Hayat İnsanı Terk Edebilir mi?

Çeviren : Esin Tezer

Altyazı : Samed Aslan

Namaste! (İçinizdeki ve içimdeki Tanrı’yı selamlıyorum!)
Namaste!
Öncelikle, sorumu sormadan önce size teşekkür etmek istiyorum. Öğretiniz için size teşekkür etmek istiyorum… Bana son derece yardımcı oldu. Yöntemi kavradığımı düşünmek istiyorum. Cesurca söylemek gerekirse, acı çekmek; bu öğretinin hepimize yardımcı olmasını sağladı. Sorularım, terk edilme ve kendini değersiz hissetme konularıyla alakalı.

Neredeyse kırk yıldır kafamda olan bir hikâyeyle etrafta dolaşıyorum ve o hikâye de terk edilmiş olmam, hayatın beni terk etmiş olması. Hayat şartlarından ötürü, annem ben doğduktan kısa bir süre sonra beni evlatlık olarak vermiş, bu nedenle beni başka biri büyüttü. Ama kendimi annem tarafından terk edilmiş hissettim ve sonrasında daha da fazla hayat zorluğundan ötürü,
hayatın beni terk ettiğini hissettim. Daha sonraları annemle yeniden bağlantı kursam da, bu konu her zaman benimle birlikteydi. Böylelikle öğretinizi duydum, kitabınızı okudum ve daha sonra farkına vardım ki; hayat beni hiç terk etmiş olamazdı! Hayatı olan birisiydim, nasıl olur da terk edilirdim???

Alıştırmalar –
1/ Okuma metnine göre konuşmacının soruları hangi konularla ilgilidir?
2/ Okuma metnini iki cümleyle özetleyin.
3/ Terk edilme üzerine konuşma metnini, son cümlesinden sonra kaldığı yerden sürdürün.

Sağlanan veriler –
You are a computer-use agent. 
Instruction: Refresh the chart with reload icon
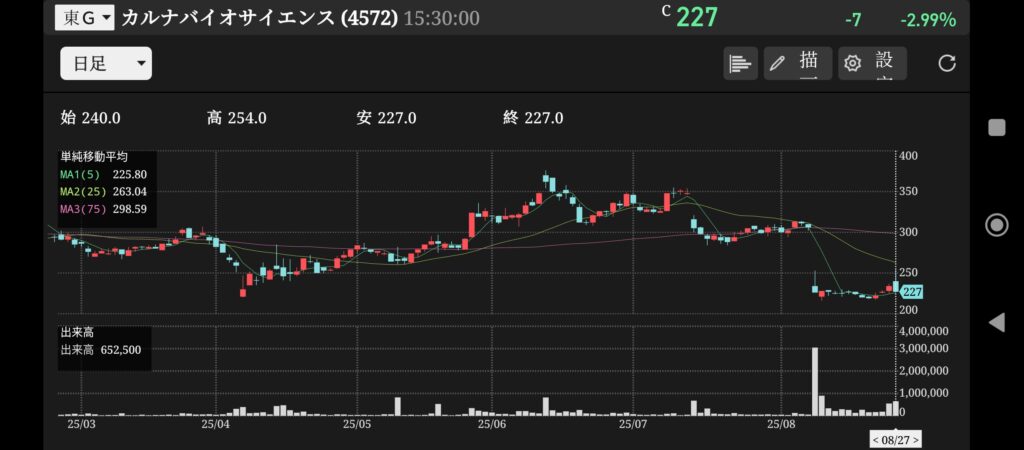click(947, 63)
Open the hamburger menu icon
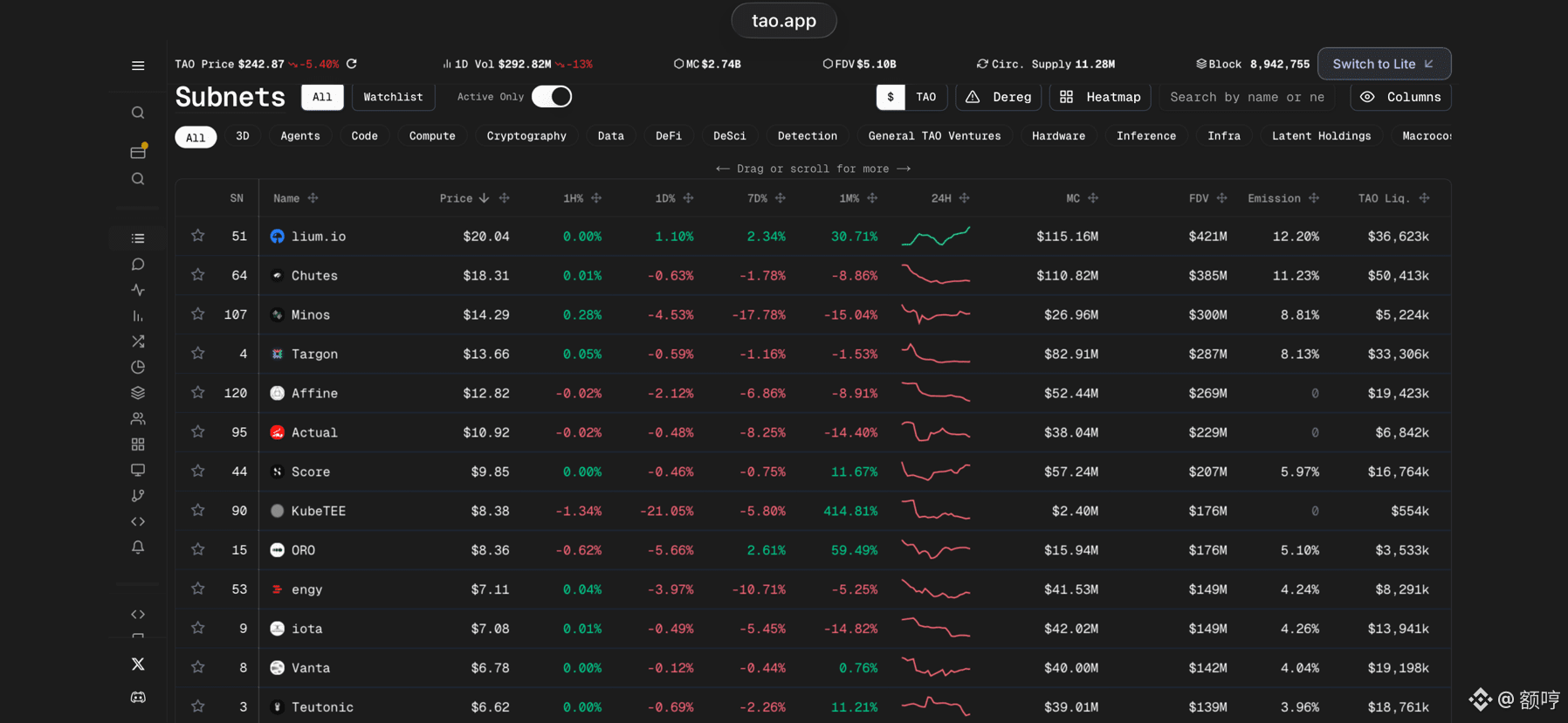Viewport: 1568px width, 723px height. (x=138, y=65)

Alıştırma yanıtları –
1/ Terk edilme ve kendini değersiz hissetme konularıyla ilgilidir.

2/ Konuşmacı, öğreti için teşekkür ettikten sonra terk edilme ve kendini değersiz hissetme üzerine sorular soracağını söyler. Doğduktan kısa bir süre sonra evlatlık verildiği için neredeyse kırk yıldır annesi ve hayat tarafından terk edildiği hikâyesini taşımıştır, ancak öğretiyi duyup kitabı okuduktan sonra hayatın kendisini hiç terk etmiş olamayacağını fark etmiştir.

3/
Evet.
Bundan dolayı size bunun için teşekkür ediyorum, tüm kalbimle teşekkür ederim…
Teşekkür ederim.

Kağıt mendiller getirdim, ama bunu söyledikten sonra, bildiğiniz gibi koşullu benliğim bana hep geri dönüp öyle olduğumu hatırlattı. Bundan dolayı, insanlarla, güçlü insanlarla birlikteyken sorunlarım oluyor. Siz güçlüsünüz ama sizinle birlikteyken böyle hissetmiyorum!

Umarım öyle değildir!!!
Fakat bilhassa zengin insanlarla birlikte olduğumda, biliyorsunuz, eğer devlet başkanı gibi biriyle tanışırsam.. Biliyorsunuz, kitabınızda temizlik görevlisi olan bir yönetim kurulu başkanının hikâyesinden bahsediyorsunuz. Evet, işteyken bir temizlik görevlisiyle konuşabilirim. ‘O bir temizlik görevlisi’ diye hissederim ve kavgaya hazır olurum ama yönetim kurulu başkanı gelirken, “Ben kapıya bakarım” derim. Bundan dolayı, şu an’da nasıl kalabilirim? Egom o yöne doğru kayıyormuş gibi hissediyorum, burada olabilirim, iyi hissediyorum. Ama bahsettiğim o insanlarla olduğum zaman, yeniliyorum!
Kendimi sıradan, önemsiz hissediyorum! Odada bir karınca olabilseydim, olurdum!

Evet, tamam, teşekkür ederim.
Teşekkür ederim.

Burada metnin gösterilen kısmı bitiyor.